The general rule which must govern in ca'ses of this character is, of course, well understood; and it is not difficult to cite authorities without number which seem to support the defendant’s contention that the question we are now considering is one of law and not of fact; but we think it will be found upon examination that the application of this rule is invariably dependent upon the peculiar circumstances of each individual case. The correctness of this assertion finds illustration in one of the cases to which our attention has been directed, viz., Bajus v. S., B. & N. Y. R. R. Co. (103 N. Y. 312). There the plaintiff was a hrakeman, and while attempting to uncouple some cars he caught his foot under a brake beam, and, after being dragged for a long distance, one of his legs was crushed under the wheel of a car. It appeared that the shifting engine which was attached to the cars was out of order, and there was *490some evidence tending to show that if it had been in a proper state of repair the backward motion of the ears might have been arrested in time to have avoided the accident; but it was held that this fact, in view of the circumstances of the case, did not establish actionable negligence upon the part of the plaintiff. As thus stated, there certainly does appear to be some analogy between the facts of this case and those of the one under consideration; but when we come to fully understand the reason upon which the court rested its conclusion, we find that there is a radical difference between the two cases; for, in discussing the facts of the case cited, it was said by Earl, J., that “ this was not a dangerous engine, and it did not cause the injury. * * * It was an accident which the defendant had no reason to anticipate, and, hence, it was not bound to have an engine there adequate to avert its consequences. It cannot be charged with negligence, in not foreseeing that such an accident might occur, and that then the engine would lack power to stop suddenly enough to ward off injury.”
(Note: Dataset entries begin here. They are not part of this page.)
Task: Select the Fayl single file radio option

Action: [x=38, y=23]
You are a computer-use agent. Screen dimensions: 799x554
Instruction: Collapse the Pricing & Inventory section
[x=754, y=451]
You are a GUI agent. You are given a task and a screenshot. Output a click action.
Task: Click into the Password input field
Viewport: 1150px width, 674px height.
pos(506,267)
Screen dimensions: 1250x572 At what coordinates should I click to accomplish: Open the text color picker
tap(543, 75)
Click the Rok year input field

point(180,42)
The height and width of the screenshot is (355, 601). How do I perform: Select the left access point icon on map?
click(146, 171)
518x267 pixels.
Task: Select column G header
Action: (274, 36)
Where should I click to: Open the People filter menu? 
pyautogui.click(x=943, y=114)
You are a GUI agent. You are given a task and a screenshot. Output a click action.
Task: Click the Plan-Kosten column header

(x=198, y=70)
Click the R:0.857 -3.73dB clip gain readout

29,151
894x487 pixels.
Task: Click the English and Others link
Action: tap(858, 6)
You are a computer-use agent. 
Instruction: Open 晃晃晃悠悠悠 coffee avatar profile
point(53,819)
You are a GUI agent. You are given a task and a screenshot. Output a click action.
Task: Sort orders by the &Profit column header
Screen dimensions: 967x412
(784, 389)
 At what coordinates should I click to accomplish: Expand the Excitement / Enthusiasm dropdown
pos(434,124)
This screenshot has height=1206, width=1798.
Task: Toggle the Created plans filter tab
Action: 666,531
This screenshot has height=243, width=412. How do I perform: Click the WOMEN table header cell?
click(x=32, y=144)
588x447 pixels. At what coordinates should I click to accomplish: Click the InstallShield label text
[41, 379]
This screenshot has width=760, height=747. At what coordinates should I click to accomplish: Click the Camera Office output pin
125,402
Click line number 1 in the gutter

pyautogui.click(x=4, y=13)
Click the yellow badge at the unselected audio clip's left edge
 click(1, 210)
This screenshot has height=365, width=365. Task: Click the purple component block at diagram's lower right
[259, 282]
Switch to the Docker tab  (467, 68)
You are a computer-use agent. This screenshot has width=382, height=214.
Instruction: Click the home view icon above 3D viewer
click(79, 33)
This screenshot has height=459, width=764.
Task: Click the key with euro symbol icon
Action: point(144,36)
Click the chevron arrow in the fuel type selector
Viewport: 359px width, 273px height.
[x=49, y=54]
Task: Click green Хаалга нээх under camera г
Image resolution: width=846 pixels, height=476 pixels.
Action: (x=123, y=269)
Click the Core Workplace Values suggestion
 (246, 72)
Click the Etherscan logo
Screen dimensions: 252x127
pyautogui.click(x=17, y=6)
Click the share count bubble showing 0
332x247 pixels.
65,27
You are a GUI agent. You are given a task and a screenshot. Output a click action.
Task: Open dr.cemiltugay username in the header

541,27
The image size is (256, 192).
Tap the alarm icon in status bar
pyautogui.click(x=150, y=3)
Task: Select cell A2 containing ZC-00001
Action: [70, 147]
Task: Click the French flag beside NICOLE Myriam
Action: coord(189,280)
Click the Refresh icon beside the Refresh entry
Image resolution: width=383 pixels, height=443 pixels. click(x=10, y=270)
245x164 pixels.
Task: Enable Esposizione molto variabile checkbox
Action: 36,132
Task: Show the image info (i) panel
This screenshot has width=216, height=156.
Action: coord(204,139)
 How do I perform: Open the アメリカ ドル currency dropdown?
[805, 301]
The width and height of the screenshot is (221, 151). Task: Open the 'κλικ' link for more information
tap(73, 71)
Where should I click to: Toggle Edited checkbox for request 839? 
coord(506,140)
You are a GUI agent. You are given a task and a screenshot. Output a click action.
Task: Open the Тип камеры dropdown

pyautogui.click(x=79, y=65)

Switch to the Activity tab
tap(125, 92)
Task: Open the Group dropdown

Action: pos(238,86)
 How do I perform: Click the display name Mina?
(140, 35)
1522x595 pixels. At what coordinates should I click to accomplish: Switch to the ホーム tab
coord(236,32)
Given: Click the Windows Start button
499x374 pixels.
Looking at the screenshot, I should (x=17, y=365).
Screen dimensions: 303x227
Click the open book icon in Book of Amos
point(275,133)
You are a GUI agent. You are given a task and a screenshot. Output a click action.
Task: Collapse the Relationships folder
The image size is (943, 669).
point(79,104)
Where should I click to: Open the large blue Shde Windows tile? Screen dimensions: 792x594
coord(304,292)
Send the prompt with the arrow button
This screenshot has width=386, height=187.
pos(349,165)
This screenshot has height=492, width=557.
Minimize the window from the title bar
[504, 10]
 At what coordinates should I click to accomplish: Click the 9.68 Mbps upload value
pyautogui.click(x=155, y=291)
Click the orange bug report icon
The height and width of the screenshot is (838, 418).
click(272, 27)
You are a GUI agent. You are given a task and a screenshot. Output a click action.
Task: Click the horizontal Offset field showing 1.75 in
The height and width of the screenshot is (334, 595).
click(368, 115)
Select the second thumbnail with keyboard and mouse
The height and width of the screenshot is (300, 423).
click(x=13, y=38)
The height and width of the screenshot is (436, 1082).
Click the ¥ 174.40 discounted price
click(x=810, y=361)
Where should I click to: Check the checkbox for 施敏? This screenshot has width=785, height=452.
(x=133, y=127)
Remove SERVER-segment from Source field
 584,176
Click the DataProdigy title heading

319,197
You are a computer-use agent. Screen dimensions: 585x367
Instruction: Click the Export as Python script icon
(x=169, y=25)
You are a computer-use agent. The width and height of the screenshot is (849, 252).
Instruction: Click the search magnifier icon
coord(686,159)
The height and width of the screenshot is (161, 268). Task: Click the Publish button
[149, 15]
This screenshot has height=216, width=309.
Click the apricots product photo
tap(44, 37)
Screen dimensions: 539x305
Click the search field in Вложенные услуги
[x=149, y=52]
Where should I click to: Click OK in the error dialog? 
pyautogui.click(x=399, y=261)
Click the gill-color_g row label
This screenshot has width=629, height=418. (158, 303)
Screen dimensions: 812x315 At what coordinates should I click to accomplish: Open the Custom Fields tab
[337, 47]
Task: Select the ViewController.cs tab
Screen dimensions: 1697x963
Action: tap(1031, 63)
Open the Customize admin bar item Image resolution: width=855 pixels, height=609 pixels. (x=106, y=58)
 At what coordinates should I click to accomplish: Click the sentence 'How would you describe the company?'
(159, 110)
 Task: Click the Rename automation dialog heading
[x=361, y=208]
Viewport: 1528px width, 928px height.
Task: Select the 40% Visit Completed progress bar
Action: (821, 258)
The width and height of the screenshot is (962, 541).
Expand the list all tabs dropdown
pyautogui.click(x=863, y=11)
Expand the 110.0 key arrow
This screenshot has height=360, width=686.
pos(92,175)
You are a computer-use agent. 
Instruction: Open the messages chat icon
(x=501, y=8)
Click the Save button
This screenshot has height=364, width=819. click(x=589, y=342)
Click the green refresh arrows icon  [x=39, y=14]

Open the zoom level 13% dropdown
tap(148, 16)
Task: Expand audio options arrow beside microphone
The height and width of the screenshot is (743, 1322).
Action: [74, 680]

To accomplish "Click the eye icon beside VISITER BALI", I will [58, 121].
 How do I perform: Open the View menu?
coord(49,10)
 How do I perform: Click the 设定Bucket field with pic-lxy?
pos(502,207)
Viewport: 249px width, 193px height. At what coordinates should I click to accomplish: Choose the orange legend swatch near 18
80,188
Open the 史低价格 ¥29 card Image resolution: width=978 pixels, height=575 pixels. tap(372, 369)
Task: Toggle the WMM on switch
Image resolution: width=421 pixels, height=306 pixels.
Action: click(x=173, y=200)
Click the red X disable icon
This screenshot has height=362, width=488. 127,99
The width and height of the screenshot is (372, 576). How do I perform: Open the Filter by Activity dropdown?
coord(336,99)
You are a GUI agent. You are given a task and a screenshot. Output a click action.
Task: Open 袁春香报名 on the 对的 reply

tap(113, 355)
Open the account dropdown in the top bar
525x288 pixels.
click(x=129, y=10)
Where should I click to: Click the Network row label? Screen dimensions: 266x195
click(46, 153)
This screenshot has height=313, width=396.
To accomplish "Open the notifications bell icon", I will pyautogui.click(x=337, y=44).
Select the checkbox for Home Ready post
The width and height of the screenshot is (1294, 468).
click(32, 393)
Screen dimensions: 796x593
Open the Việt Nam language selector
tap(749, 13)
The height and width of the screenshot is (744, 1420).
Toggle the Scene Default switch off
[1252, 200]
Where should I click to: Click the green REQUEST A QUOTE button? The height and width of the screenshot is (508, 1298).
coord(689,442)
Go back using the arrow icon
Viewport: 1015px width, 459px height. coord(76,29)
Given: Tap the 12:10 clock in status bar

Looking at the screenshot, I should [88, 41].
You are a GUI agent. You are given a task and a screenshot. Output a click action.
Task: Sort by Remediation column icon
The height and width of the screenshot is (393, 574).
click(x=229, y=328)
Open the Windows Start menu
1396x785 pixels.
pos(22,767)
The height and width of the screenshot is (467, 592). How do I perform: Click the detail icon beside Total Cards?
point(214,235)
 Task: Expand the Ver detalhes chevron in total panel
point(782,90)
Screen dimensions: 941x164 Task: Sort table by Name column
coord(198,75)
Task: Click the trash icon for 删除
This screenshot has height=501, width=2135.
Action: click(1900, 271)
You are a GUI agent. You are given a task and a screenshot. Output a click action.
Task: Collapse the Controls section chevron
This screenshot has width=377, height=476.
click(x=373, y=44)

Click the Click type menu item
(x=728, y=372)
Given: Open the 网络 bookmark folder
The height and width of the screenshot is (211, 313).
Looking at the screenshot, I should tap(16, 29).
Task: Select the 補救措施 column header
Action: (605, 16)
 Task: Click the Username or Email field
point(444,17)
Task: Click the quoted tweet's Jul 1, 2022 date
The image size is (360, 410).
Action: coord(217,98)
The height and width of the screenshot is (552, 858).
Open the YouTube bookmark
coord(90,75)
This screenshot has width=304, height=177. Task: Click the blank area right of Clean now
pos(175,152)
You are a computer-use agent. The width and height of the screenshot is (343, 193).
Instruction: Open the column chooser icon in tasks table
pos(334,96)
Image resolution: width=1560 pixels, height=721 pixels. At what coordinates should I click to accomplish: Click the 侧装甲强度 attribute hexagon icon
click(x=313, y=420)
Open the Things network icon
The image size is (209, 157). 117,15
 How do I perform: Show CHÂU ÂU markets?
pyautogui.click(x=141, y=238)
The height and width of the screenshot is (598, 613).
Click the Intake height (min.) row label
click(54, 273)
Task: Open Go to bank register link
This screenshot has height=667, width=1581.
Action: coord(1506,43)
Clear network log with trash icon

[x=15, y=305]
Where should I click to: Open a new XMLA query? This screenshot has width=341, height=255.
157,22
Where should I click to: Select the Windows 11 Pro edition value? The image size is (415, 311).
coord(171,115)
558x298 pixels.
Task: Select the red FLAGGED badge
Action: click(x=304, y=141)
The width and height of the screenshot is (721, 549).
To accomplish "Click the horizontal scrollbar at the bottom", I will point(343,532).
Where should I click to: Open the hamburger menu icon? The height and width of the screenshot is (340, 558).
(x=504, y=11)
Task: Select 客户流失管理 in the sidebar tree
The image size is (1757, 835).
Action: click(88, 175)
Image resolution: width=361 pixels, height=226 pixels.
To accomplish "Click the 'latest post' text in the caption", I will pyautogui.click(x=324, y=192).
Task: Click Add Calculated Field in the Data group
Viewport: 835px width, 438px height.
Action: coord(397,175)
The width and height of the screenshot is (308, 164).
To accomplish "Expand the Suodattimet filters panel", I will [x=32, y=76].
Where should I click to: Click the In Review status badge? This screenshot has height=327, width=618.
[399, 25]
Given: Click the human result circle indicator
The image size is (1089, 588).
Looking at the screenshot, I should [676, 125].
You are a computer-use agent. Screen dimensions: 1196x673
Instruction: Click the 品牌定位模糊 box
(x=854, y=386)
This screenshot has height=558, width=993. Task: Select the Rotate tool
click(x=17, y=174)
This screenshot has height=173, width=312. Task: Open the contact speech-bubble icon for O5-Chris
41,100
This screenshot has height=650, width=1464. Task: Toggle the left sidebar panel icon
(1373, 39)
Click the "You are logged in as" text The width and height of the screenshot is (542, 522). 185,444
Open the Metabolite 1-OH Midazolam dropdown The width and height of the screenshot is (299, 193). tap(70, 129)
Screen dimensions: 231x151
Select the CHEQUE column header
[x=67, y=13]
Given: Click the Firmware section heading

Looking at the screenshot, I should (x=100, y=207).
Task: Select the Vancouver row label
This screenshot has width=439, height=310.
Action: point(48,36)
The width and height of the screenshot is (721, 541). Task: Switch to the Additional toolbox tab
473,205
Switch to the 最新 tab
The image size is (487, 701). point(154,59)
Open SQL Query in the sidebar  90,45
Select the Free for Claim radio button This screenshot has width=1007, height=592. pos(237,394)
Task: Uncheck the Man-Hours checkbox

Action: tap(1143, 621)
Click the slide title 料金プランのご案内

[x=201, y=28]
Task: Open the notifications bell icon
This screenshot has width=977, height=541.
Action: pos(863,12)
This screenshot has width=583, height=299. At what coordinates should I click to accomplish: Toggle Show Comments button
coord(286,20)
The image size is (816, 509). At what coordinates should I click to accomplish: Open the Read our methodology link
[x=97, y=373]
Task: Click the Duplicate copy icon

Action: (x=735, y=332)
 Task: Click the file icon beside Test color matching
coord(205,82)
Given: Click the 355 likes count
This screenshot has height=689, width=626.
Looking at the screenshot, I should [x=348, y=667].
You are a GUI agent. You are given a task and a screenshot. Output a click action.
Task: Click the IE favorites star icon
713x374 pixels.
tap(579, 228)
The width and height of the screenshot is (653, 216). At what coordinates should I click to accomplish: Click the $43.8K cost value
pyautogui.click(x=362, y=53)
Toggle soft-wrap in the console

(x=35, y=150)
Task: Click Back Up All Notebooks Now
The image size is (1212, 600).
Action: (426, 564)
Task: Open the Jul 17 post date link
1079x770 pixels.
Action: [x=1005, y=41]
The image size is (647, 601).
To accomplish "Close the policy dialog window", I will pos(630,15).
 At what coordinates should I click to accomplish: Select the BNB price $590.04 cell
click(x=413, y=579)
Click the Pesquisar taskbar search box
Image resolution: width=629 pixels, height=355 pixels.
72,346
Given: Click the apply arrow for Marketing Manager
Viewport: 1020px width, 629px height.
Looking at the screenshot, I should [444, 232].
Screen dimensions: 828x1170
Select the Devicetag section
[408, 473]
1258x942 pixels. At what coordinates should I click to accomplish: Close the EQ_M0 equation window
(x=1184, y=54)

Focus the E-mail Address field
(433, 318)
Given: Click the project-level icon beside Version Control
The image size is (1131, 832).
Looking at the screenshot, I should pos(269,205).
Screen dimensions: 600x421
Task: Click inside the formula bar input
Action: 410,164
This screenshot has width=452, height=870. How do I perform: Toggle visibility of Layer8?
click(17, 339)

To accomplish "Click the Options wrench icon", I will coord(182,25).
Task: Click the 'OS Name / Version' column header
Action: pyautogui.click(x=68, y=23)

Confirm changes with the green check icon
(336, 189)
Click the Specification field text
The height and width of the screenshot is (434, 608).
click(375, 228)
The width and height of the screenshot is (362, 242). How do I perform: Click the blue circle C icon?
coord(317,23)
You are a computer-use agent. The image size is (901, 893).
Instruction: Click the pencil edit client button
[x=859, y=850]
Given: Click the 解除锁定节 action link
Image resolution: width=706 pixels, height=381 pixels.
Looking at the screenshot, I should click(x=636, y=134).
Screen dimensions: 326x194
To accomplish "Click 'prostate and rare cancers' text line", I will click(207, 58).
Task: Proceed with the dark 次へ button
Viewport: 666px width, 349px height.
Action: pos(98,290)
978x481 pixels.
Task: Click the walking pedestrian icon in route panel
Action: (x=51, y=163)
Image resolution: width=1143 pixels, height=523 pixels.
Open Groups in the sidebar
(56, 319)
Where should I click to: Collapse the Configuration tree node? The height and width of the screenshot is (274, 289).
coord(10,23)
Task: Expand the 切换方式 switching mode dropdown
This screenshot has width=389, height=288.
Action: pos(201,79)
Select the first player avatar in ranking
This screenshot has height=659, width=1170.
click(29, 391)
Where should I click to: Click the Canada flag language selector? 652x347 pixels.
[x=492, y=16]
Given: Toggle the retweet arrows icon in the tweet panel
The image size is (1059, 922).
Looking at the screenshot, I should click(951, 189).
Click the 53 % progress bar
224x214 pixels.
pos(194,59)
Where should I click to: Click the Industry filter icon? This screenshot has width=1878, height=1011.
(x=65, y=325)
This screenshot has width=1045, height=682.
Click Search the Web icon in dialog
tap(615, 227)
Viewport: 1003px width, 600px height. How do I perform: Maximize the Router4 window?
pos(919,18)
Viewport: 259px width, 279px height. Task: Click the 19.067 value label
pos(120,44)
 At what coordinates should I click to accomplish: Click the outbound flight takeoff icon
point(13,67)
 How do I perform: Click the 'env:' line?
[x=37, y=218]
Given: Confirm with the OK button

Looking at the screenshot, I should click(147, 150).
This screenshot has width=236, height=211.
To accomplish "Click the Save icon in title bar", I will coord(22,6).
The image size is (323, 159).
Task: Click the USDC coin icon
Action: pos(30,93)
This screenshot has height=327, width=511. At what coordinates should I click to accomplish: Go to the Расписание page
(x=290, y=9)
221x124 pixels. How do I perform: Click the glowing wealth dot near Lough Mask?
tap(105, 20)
In the present case it clearly appears that the defendant’s president and manager well knew that the defective machinery was dangerous, and he also knew that by reason of its dangerous and defective condition it was exceedingly difficult of management and control. The matter was talked over between him and Orcutt, the engineer, a few hours prior to the accident, and yet with this knowledge he instructed Orcutt to use-the improvised bar and get along as best he could until a new clutch could be adjusted. Moreover, it appears that the defendant had constant reason to anticipate some accident to or disarrangement of the conveyer, for two men were stationed in close proximity to the bell cord, whose duty it was to signal the engineer to stop the machinery the instant any difficulty arose, and if this precaution was necessary when the clutch was in working order, there was all the more reason to anticipate trouble when its power and effectiveness were impaired.

The case, after a careful trial, was submitted to the jury in a charge which was exceptionally clear and impartial, and while conscious that it presses the border line quite closely, we are not persuaded that the verdict of the jury ought to be disturbed.

All concurred, except McLennan, J., dissenting in an opinion.